The information about attributes is encoded as binary relations, one relation for each argument to the
DeclareAttribute procedure defining properties of the attribute. The names are easy to remember; for each argument, e.g.
Foo, we define the
aFoo relation, with attributes
aFooOf and
aFooIs. The
aFooIs attribute is the value of that argument, and the
aFooOf attribute is [the entity representative of] the attribute it pertains to. Thus we have the following relations:
aRelation: PUBLIC READONLY Relation; -- Specifies attribute - relation correspondence:
-- [aRelationOf: KEY Attribute, aRelationIs: Relation]
aRelationOf: PUBLIC READONLY Attribute; -- attribute whose relation we are specifying
aRelationIs: PUBLIC READONLY Attribute; -- the relation of that attribute
aType: PUBLIC READONLY Relation; -- Specifies types of relation attributes:
-- [aTypeOf: KEY Attribute, aTypeIs: ValueType]
aTypeOf: PUBLIC READONLY Attribute; -- the attribute
aTypeIs: PUBLIC READONLY Attribute; -- domain or datatype of the attribute
aUniqueness: PUBLIC READONLY Relation; -- Specifies attribute value uniqueness:
-- [aUniquenessOf: KEY Attribute, aUniquenessIs: INT LOOPHOLE[Uniqueness]]
aUniquenessOf: PUBLIC READONLY Attribute; -- the attribute
aUniquenessIs: PUBLIC READONLY Attribute; -- INT for Uniqueness: 0=None, 1=Key, etc.
aLength: PUBLIC READONLY Relation; -- Specifies length of attributes:
-- [aLengthOf: KEY Attribute, aLengthIs: INT]
aLengthOf: PUBLIC READONLY Attribute; -- the attribute
aLengthIs: PUBLIC READONLY Attribute; -- INT corresponding to attribute's length
aLink: PUBLIC READONLY Relation; -- Specifies whether attribute is linked:
-- [aLinkOf: KEY Attribute, aLinkIs: INT]
aLinkOf: PUBLIC READONLY Attribute; -- the attribute
aLinkIs: PUBLIC READONLY Attribute; -- 0=unlinked, 1=linked, 2 =colocated
The final set of system relations pertain to
index factors.

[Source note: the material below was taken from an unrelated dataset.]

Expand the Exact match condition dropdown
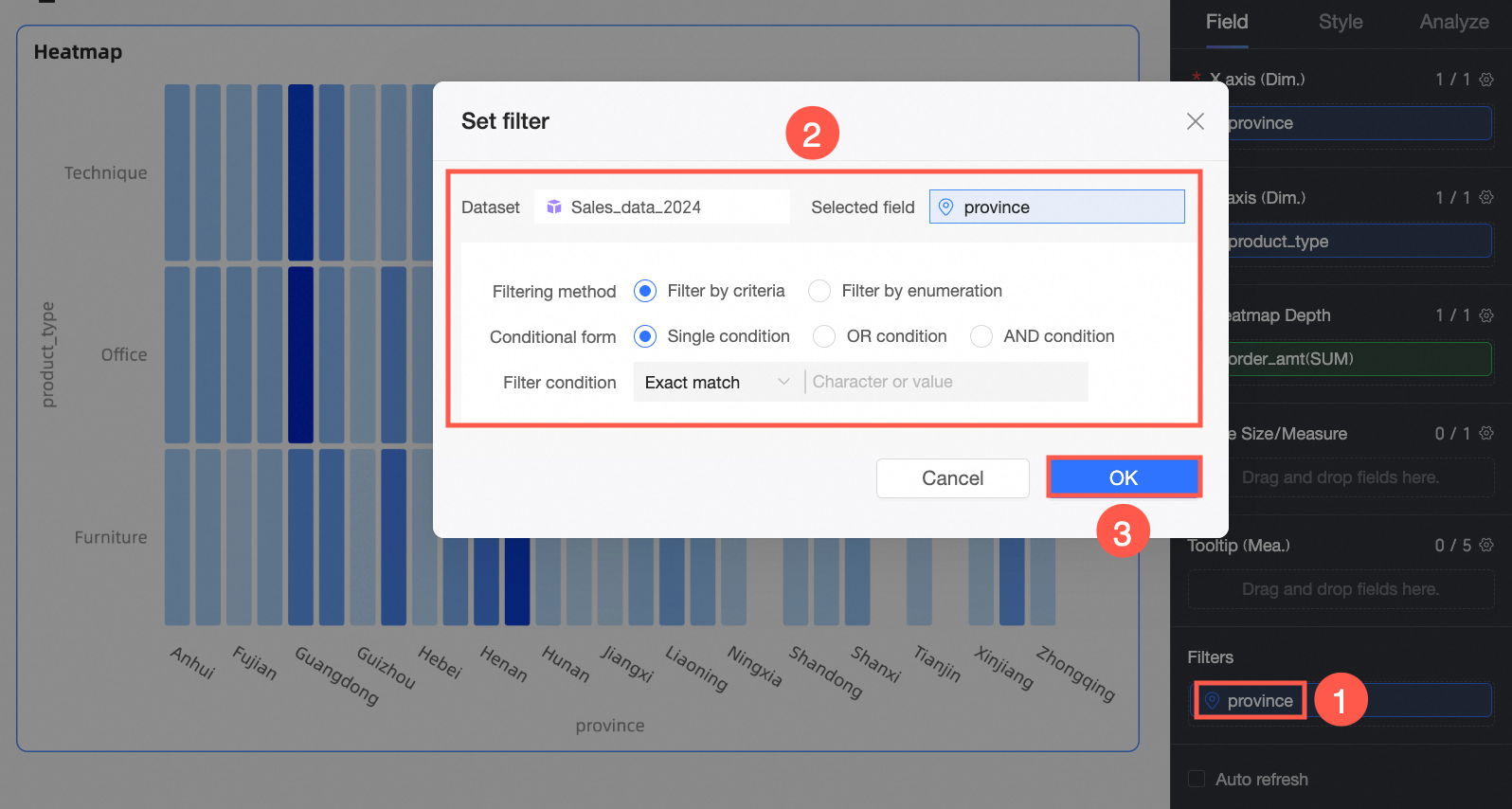[x=718, y=382]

Each index on a relation is defined to include one or more attributes of a relation. For each attribute in the index, there is an index factor entity. For each index, there is an index entity. Each index factor is associated with exactly one index and exactly one attribute. Indices may have many index factors, however, and an attribute may be associated with more than one index factor, since attributes may participate in multiple indices. The two relations pertaining to indices map indices on to their index factors, and index factors to the attributes they index:
ifIndex: PUBLIC READONLY Relation; -- Specifies the index factors for each index
-- [ifIndexOf: KEY IndexFactor, ifIndexIs: Index]
ifIndexOf: PUBLIC READONLY Attribute; -- the index factor
ifIndexIs: PUBLIC READONLY Attribute; -- index of the factor
ifAttribute: PUBLIC READONLY Relation; -- Specifies attribute index factor corresponds to
-- [ifAttributeOf: KEY IndexFactor, ifAttributeIs: Attribute]

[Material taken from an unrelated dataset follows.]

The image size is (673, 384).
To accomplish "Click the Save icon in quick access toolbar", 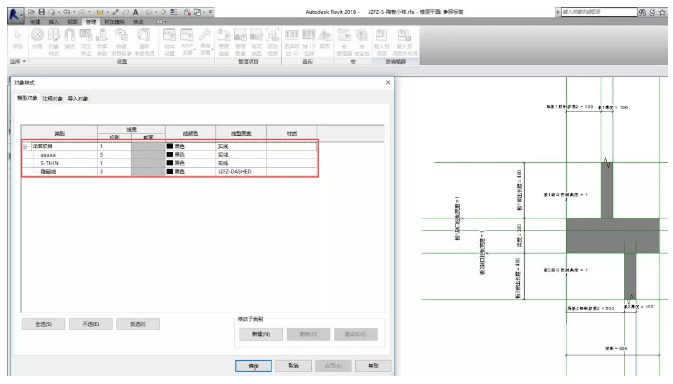I will click(42, 12).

ifAttributeOf: PUBLIC READONLY Attribute; -- the index factor
ifAttributeIs: PUBLIC READONLY Attribute; -- the attribute this factor represents
The relations on attributes, index factors, and domains can be queried with the RelationSubset or GetPList operations. For example, GetP[a, aRelationIs] returns the attribute a's relation. GetPList[r, aRelationOf] returns the relation r's attributes. RelationSubset[dSubType, LIST[[dSubTypeIs, d]]] will enumerate all the dSubType relationships in which d is the subtype.
As noted earlier, the data schema (attributes, relations, domains, indices, index factors, and relations pertaining to these) may only be read, not written by the database client. In order to ensure the consistency of the schema, it must be written indirectly through the schema definition procedures: DeclareDomain, DeclareRelation, DeclareAttribute, and DeclareSubType. Attempts to perform updates through operations such as SetP result in the error ImplicitSchemaUpdate.